La realidad de la relación hispano-marroquí no era, sin embargo, la que reflejaba el conjunto de Tratados y Convenios aludidos. Las dificultades de entendimiento eran muchas, el intercambio comercial, sólo relativamente importante, y las posibilidades de futuro, nada claras.
La crisis de autoridad que sufrió la monarquía de Carlos IV (antes incluso de 1808) proyectó una clara continuidad de la posición “abandonista” desde el Conde de Aranda a Martínez de la Rosa. Así se hizo en 1792 con los enclaves de Orán y Mazalquivir que fueron vendidos al bey turco de Argel.
De otra parte, no faltó quien abogara por la conservación de aquellos enclaves en tanto en cuanto, no sólo jugaban un papel disuasorio sobre el rey de Marruecos y los bajeles de corsarios, sino que también aseguraban el comercio y la navegación de pabellón español en aguas del estrecho de Gibraltar, donde Felipe V había perdido el Peñón a manos de los ingleses. De Floridablanca (famosa Instrucción Reservada sobre dirección de la Junta de Estado) a Godoy (Memorias) y Donoso Cortés (Discursos en el Congreso de Diputados) pervivió la línea “retencionista” en el tema de los presidios situados en el Norte de Marruecos.
Paralelamente por medio del Primer Tratado de San Ildefonso en 1777, entre España y Portugal éste incorporaba a sus territorios de Brasil la colonia de Sacramento y la isla de Santa Catalina, a cambio las islas de Fernando Poo y Annobón en África, así como la licencia para comerciar con la costa continental de Camerún y Gabón hasta cabo Formoso. No fue hasta 1843 cuando el marino Juan José Lerena y Barry tomó posesión de Fernando Poo, Corisco y Rio Muni, en la costa atlántica de África.

En medio de la coyuntura de desarreglo interior generalizado que precedió a la muerte de Fernando VII, muchas cuestiones de política extrajera -y la relativa al Norte de África no fue excepción- cayeron en abandono.
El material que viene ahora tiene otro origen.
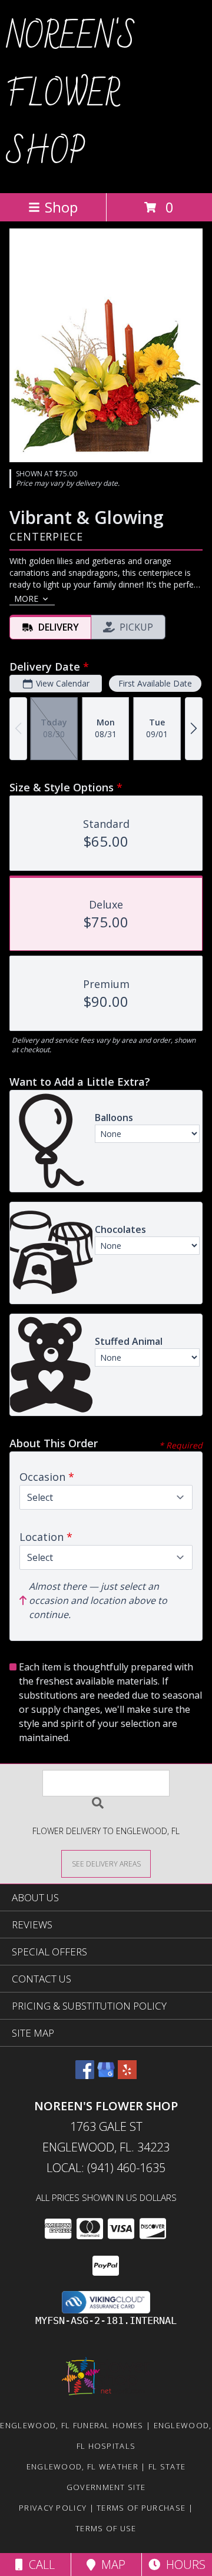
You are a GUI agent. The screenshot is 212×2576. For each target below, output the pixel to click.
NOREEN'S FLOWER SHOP (70, 95)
De una parte, la muerte de Fernando VII y los azarosos balbuceos de la Monarquía Constitucional en el decenio de 1830, y de otra, los inicios de la conquista de Argel por las tropas francesas, vinieron a alterar el statu quo imperante hasta entonces entre España y Marruecos.
Sonaría, pronto, la hora álgida del africanismo español.